The History of Governance – Part 2: How the 20th Century changed Governance

In our last blog, we discussed the origins of the world Governance, the difference between Governance, Leadership and Management and where Governance finds itself today – on the cusp of transformation. 

In part 2, we are going to delve deeper into 20th Century history when it comes to Governance.  

The Impact of the Industrial Revolution on Governance  

Up until the turn of the century, businesses were largely operated on a non-structured basis by individuals or groups of partners with little hands-on operational input. In the US especially, the advent of the railways meant it was no longer possible to run businesses in this way due to the distances and complexity involved. Expertise and authority were needed along the whole length of the railway to deal with local issues promptly.   

At the same time, industrial process innovation and mechanisation led to Henry Ford developing the concept of the production line. The production line was about breaking down a complex process of building cars into individual parts and then organising resources (people) to specialise and deliver each individual process. This new system created greater efficiency across the whole. The system was built on command and control – with a clear separation between managers who commanded and controlled, and the workers who did the manual work. 

Weber’s Bureaucratic Approach  

The concept of the bureaucratic organisation was developed by Max Weber. This was based on the breakdown of tasks and allocation of labour, hierarchical authority, strict rules and requirements, removing personal interactions from the work-place and the concept of long tenure for workers (no need to retrain/reskill) and deep specialisation. The Bureaucratic approach was all about creating the most efficient businesses.  This also fitted with the social structures of the time – stricter class barriers and respect driven by hierarchy.  

So, bureaucracy became the way businesses’ were structured. And at the same time, the concept of the governance of businesses was born.  

How Corporate Governance Came About  

It wasn’t until nearly 90 years later, when a series of corporate failures rocked the world, that the concept of corporate governance as a distinct form of governance, was created.  

The Cadbury Report – Chaired by Sir Adrian Cadbury and set up by the Financial Reporting Council, London Stock Exchange and the accountancy profession – aimed to restore investor (ie owner) confidence in the UK corporate governance system.   
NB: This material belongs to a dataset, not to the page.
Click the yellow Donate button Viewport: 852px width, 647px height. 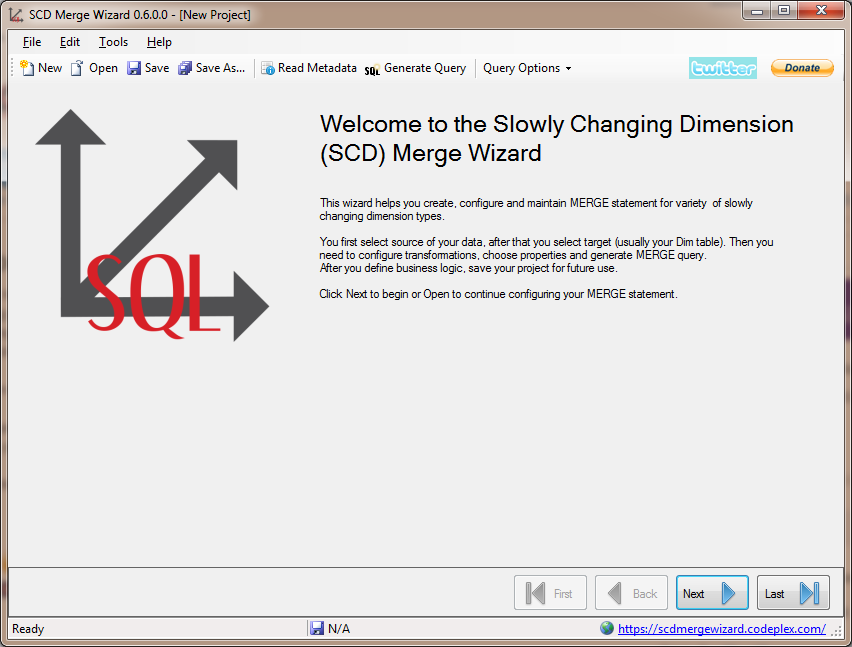point(802,68)
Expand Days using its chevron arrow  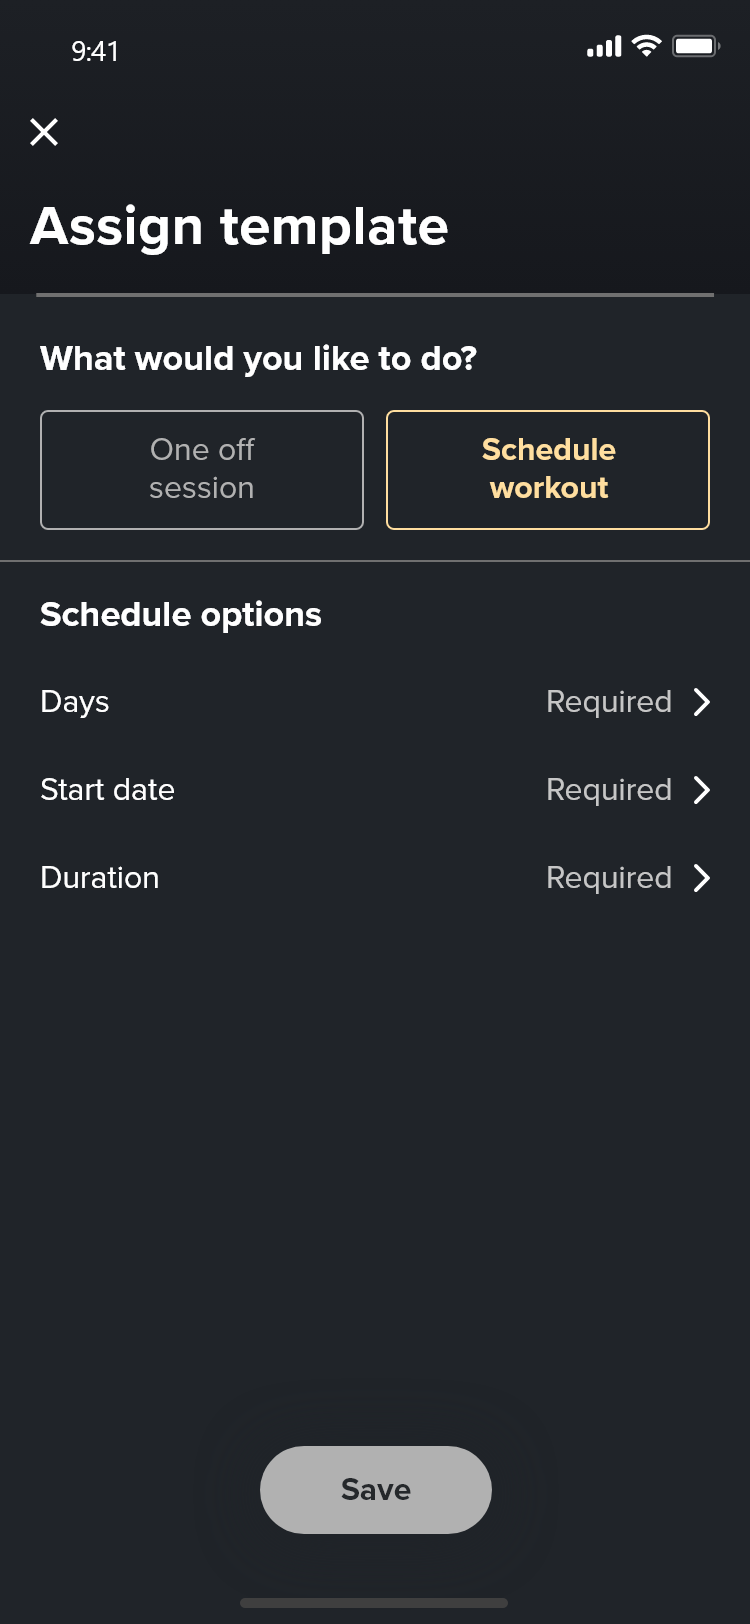(702, 702)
The Code was voluntary and aimed to establish best practice. But the report also emphasised that one size does not fit all and that companies have to choose the optimal governance structures based on their own circumstances. 

However, the bureaucratic organisation was still the predominant management philosophy at the time with strict hierarchies and rules around decision making structures. In practice there was little deviation across governance approaches other than number or format of committees and make up of boards. 

Indeed, the Cadbury Report defined corporate governance as the system by which companies are directed and CONTROLLED. By giving this definition, they clearly believed that corporate governance should be a bureaucratic form of governance. 

Outside of the corporate world, there was a period of significant change – with the advent of the internet and a period of economic boom following a period of recession. This period also saw the rise of globalisation, with the formation of the EU, the break-up of the USSR and opportunities created by internet connectivity.  

The Corporate Scandals of the Noughties  

The digital age was in full swing during the Noughties. As were corporate scandals such as Enron , Lehman Brothers and the sub-prime mortgage scandal in the US that brought global financial markets to their knees. The response to these scandals was increased regulation and the introduction of individual accountability. The corporate veil that had protected individuals for so long was lifted through Sarbanes Oxley with its focus on individual director accountability for internal control in the US, and the Senior Managers and Certification Regime (SMCR) for the financial services sector in the UK.  

The regulatory lens shifted away from a single focus on control and looked elsewhere at culture. Culture was held up as the culprit for many of the scandals, with individual accountability being seen as the panacea.  

The FCA saw the SM&CR as an opportunity to set up healthy cultures and effective governance in firms by encouraging greater individual accountability and setting a new standard of personal conduct. Although there were initial issues with this novel scheme, it is now properly implemented and understood, with governance structures designed accordingly and a holistic focus across governance, strategy and culture. It is a real catalyst for change. 

This is also the era of the tech giants – Google, Facebook and the Silicon Valley boom of tech startups.  These companies were founded by individuals straight out of college who had not yet been tainted by bureaucratic working practices. And with this we started to see different management models emerging. 

The Agile Manifesto  

The Agile Manifesto was published in 2001 by a group of software developers who knew there had to be a better way to manage software development than a strictly regulated, process driven approach. The manifesto values individuals and interactions over processes and tools, working software over comprehensive documentation, customer collaboration over contract negotiation and responding to change over following a plan.  Whilst the dynamic Silicon Valley scene embraced this new approach fully, the broader corporate world was slower on the uptake.  

One of the key changes in the social environment in the Noughties was the coming of age of Millennials, the first digital natives. Multiple studies observe millennials’ associating job satisfaction with free flow of information, strong connectivity to supervisors, and more immediate feedback. There is also greater focus on work life balance than more career orientated Gen X, as well as focus on work aligning to values and altruistic attitudes. 

Still, against these tidal waves of change, the seawall of bureaucracy was still holding firm.